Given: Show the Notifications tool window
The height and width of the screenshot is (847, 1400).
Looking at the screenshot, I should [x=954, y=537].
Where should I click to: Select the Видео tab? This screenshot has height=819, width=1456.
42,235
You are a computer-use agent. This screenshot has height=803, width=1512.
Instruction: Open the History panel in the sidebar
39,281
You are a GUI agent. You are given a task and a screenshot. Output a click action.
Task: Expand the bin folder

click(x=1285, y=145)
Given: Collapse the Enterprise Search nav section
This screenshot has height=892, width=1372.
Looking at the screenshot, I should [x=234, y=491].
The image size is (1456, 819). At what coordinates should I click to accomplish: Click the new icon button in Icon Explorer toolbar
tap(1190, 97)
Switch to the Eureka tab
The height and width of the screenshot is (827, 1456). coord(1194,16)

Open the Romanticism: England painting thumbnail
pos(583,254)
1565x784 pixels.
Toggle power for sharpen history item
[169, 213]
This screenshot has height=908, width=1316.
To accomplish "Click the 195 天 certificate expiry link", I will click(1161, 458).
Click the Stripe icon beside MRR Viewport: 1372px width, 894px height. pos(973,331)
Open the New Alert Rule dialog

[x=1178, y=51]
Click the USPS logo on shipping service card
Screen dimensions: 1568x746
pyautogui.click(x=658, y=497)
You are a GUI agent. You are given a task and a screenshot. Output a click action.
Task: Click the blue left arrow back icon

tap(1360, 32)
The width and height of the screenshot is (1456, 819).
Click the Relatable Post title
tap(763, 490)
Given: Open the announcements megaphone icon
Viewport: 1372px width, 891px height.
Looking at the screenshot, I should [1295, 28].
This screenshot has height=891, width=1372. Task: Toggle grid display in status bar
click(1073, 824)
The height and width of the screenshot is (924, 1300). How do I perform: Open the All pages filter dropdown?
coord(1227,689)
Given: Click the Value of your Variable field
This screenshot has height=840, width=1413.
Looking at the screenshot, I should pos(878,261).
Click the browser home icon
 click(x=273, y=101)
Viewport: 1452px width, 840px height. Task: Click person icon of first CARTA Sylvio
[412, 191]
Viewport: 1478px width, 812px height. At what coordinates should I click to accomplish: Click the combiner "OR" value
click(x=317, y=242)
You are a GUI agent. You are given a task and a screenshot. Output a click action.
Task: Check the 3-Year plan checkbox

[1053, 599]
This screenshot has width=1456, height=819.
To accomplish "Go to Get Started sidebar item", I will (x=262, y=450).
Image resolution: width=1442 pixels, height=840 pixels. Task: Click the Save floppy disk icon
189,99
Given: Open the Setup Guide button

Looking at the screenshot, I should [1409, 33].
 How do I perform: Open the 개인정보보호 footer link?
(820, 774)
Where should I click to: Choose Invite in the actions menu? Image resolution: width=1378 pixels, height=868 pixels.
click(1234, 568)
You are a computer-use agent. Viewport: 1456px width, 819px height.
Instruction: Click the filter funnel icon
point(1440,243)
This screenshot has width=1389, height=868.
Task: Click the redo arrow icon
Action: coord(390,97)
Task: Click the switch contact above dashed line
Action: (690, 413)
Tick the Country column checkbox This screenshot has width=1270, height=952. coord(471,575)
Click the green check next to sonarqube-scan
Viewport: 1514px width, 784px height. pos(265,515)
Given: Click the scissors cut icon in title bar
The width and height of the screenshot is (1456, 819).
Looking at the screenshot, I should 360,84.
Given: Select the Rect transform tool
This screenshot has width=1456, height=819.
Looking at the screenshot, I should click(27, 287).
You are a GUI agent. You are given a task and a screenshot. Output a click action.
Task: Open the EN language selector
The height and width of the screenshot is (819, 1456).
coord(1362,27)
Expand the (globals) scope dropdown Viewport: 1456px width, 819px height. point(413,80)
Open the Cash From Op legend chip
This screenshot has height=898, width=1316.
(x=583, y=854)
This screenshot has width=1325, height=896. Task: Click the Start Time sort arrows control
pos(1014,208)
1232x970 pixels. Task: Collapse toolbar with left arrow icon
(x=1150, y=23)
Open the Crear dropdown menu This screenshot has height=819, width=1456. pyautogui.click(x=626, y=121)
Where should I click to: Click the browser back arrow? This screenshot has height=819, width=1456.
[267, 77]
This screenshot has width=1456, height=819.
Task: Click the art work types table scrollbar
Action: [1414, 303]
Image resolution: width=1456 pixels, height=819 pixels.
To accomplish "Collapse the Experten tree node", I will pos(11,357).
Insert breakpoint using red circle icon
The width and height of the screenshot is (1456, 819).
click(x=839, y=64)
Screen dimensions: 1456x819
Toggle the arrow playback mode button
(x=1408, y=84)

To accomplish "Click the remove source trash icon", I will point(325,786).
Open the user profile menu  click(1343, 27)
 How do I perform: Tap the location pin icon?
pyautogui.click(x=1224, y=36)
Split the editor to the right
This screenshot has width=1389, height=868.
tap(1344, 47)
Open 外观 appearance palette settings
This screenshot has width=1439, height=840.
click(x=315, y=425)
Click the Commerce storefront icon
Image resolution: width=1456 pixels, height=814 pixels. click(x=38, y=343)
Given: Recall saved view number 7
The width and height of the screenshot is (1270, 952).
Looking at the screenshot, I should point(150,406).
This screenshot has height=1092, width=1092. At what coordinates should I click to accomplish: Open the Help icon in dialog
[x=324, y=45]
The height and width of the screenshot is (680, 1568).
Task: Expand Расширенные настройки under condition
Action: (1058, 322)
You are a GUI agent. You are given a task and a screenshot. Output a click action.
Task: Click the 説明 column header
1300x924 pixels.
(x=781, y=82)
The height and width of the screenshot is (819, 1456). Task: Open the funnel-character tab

= = =

Reproduce the entries in full, exactly as written.

▶ Solution to this task:
Given: Show the Notifications tool window
The height and width of the screenshot is (847, 1400).
Looking at the screenshot, I should [x=954, y=537].
Where should I click to: Select the Видео tab? This screenshot has height=819, width=1456.
42,235
You are a computer-use agent. This screenshot has height=803, width=1512.
Instruction: Open the History panel in the sidebar
39,281
You are a GUI agent. You are given a task and a screenshot. Output a click action.
Task: Expand the bin folder

click(x=1285, y=145)
Given: Collapse the Enterprise Search nav section
This screenshot has height=892, width=1372.
Looking at the screenshot, I should [x=234, y=491].
The image size is (1456, 819). At what coordinates should I click to accomplish: Click the new icon button in Icon Explorer toolbar
tap(1190, 97)
Switch to the Eureka tab
The height and width of the screenshot is (827, 1456). coord(1194,16)

Open the Romanticism: England painting thumbnail
pos(583,254)
1565x784 pixels.
Toggle power for sharpen history item
[169, 213]
This screenshot has height=908, width=1316.
To accomplish "Click the 195 天 certificate expiry link", I will click(1161, 458).
Click the Stripe icon beside MRR Viewport: 1372px width, 894px height. pos(973,331)
Open the New Alert Rule dialog

[x=1178, y=51]
Click the USPS logo on shipping service card
Screen dimensions: 1568x746
pyautogui.click(x=658, y=497)
You are a GUI agent. You are given a task and a screenshot. Output a click action.
Task: Click the blue left arrow back icon

tap(1360, 32)
The width and height of the screenshot is (1456, 819).
Click the Relatable Post title
tap(763, 490)
Given: Open the announcements megaphone icon
Viewport: 1372px width, 891px height.
Looking at the screenshot, I should [1295, 28].
This screenshot has height=891, width=1372. Task: Toggle grid display in status bar
click(1073, 824)
The height and width of the screenshot is (924, 1300). How do I perform: Open the All pages filter dropdown?
coord(1227,689)
Given: Click the Value of your Variable field
This screenshot has height=840, width=1413.
Looking at the screenshot, I should pos(878,261).
Click the browser home icon
 click(x=273, y=101)
Viewport: 1452px width, 840px height. Task: Click person icon of first CARTA Sylvio
[412, 191]
Viewport: 1478px width, 812px height. At what coordinates should I click to accomplish: Click the combiner "OR" value
click(x=317, y=242)
You are a GUI agent. You are given a task and a screenshot. Output a click action.
Task: Check the 3-Year plan checkbox

[1053, 599]
This screenshot has width=1456, height=819.
To accomplish "Go to Get Started sidebar item", I will (x=262, y=450).
Image resolution: width=1442 pixels, height=840 pixels. Task: Click the Save floppy disk icon
189,99
Given: Open the Setup Guide button

Looking at the screenshot, I should [1409, 33].
 How do I perform: Open the 개인정보보호 footer link?
(820, 774)
Where should I click to: Choose Invite in the actions menu? Image resolution: width=1378 pixels, height=868 pixels.
click(1234, 568)
You are a computer-use agent. Viewport: 1456px width, 819px height.
Instruction: Click the filter funnel icon
point(1440,243)
This screenshot has width=1389, height=868.
Task: Click the redo arrow icon
Action: coord(390,97)
Task: Click the switch contact above dashed line
Action: (690, 413)
Tick the Country column checkbox This screenshot has width=1270, height=952. coord(471,575)
Click the green check next to sonarqube-scan
Viewport: 1514px width, 784px height. pos(265,515)
Given: Click the scissors cut icon in title bar
The width and height of the screenshot is (1456, 819).
Looking at the screenshot, I should 360,84.
Given: Select the Rect transform tool
This screenshot has width=1456, height=819.
Looking at the screenshot, I should click(27, 287).
You are a GUI agent. You are given a task and a screenshot. Output a click action.
Task: Open the EN language selector
The height and width of the screenshot is (819, 1456).
coord(1362,27)
Expand the (globals) scope dropdown Viewport: 1456px width, 819px height. point(413,80)
Open the Cash From Op legend chip
This screenshot has height=898, width=1316.
(x=583, y=854)
This screenshot has width=1325, height=896. Task: Click the Start Time sort arrows control
pos(1014,208)
1232x970 pixels. Task: Collapse toolbar with left arrow icon
(x=1150, y=23)
Open the Crear dropdown menu This screenshot has height=819, width=1456. pyautogui.click(x=626, y=121)
Where should I click to: Click the browser back arrow? This screenshot has height=819, width=1456.
[267, 77]
This screenshot has width=1456, height=819.
Task: Click the art work types table scrollbar
Action: [1414, 303]
Image resolution: width=1456 pixels, height=819 pixels.
To accomplish "Collapse the Experten tree node", I will pos(11,357).
Insert breakpoint using red circle icon
The width and height of the screenshot is (1456, 819).
click(x=839, y=64)
Screen dimensions: 1456x819
Toggle the arrow playback mode button
(x=1408, y=84)

To accomplish "Click the remove source trash icon", I will point(325,786).
Open the user profile menu  click(1343, 27)
 How do I perform: Tap the location pin icon?
pyautogui.click(x=1224, y=36)
Split the editor to the right
This screenshot has width=1389, height=868.
tap(1344, 47)
Open 外观 appearance palette settings
This screenshot has width=1439, height=840.
click(x=315, y=425)
Click the Commerce storefront icon
Image resolution: width=1456 pixels, height=814 pixels. click(x=38, y=343)
Given: Recall saved view number 7
The width and height of the screenshot is (1270, 952).
Looking at the screenshot, I should point(150,406).
This screenshot has height=1092, width=1092. At what coordinates should I click to accomplish: Open the Help icon in dialog
[x=324, y=45]
The height and width of the screenshot is (680, 1568).
Task: Expand Расширенные настройки under condition
Action: (1058, 322)
You are a GUI agent. You are given a task and a screenshot. Output a click action.
Task: Click the 説明 column header
1300x924 pixels.
(x=781, y=82)
The height and width of the screenshot is (819, 1456). Task: Open the funnel-character tab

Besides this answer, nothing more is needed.